„eher Freizeitcharakter“ Klaus Wowereit und die Gratis-Flüge

Auch Klaus Wowereit kann Salami-Taktik! Konfrontiert mit neuen Veröffentlichungen hat der Regierende Bürgermeister Berlins erst einen, dann einen zweiten kostenlosen Flug im Privatjet von Ex-Bahn-Chef Heinz Dürr bestätigt. Beide Male, 2002 und 2003, ging es nach London, um an Treffen internationaler Geschäftsleute des Berlin Capital Clubs teilzunehmen. Bei einer Pressekonferenz gab sich Wowereit empört   über den Vorwurf der Vorteilsnahme und warnte vor einem Klima, in dem „normale gesellschaftliche Kontakte nicht mehr möglich sind“ (laut „Tagesspiegel Online“, 13.3.12). Ein bisschen Reue zeigte er auch: „Heute würde ich das nicht mehr machen“ (laut „Welt Online“, 13.3.12). Das Treffen im noblen Golf Club habe „eher Freitcharakter“ gehabt. Weil er schon damals befürchtet habe, sich angreifbar zu machen, habe er anschließend 2002 privat den Betrag von 300 Euro (das soll wohl den Kosten eines Linienfluges entsprechen) an eine gemeinnützige Organisation gespendet. Im folgenden Jahr sind es, weiß der „Tagesspiegel, „215 Euro an die Aidshilfe“ gewesen.

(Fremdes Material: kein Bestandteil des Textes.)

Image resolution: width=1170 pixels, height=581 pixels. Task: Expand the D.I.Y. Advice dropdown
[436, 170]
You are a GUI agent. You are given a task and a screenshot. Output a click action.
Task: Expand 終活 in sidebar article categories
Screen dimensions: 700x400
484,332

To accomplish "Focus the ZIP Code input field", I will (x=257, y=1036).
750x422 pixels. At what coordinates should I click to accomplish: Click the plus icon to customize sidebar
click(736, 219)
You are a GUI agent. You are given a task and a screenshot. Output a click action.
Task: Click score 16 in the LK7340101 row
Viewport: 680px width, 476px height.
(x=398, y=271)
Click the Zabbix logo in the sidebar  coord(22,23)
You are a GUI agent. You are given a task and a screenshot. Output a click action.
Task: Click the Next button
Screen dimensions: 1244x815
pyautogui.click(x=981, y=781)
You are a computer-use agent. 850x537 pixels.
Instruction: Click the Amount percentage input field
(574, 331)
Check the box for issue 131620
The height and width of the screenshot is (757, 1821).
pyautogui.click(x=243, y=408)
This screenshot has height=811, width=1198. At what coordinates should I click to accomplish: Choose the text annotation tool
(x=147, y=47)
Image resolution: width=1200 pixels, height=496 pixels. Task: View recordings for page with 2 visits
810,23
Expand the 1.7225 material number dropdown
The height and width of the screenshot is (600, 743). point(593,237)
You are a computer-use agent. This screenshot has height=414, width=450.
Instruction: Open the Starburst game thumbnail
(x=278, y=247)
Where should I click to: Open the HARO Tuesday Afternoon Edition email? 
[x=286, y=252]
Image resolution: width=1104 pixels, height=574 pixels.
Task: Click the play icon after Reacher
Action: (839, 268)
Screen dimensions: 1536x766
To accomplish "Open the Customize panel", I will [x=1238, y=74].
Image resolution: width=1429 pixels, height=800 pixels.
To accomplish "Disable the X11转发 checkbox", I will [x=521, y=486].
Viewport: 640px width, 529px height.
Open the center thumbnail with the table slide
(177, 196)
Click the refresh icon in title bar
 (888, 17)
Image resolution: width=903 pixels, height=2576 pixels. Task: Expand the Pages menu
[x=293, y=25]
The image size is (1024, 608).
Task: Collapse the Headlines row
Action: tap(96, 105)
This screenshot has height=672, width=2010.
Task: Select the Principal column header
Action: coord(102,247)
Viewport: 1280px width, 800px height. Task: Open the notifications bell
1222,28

Erst letzte Woche war bekannt geworden, dass sich Wowereit 2004 vom umstrittenen Eventmanager Manfred Schmidt zu einem kostenlosen Urlaub auf dessen Finca in Spanien hat einladen lassen (S.i.e.g.T.-Bericht). Der Besuch sei rein privat gewesen. Nachfragen sind unerwünscht: Mit der Mehrheit der regierenden CDU-SPD-Koalition hat man einen Versuch der Opposition im Berliner Abgeordnetenhaus geblockt, die Vorgänge im Rechtsausschuss zu behandeln.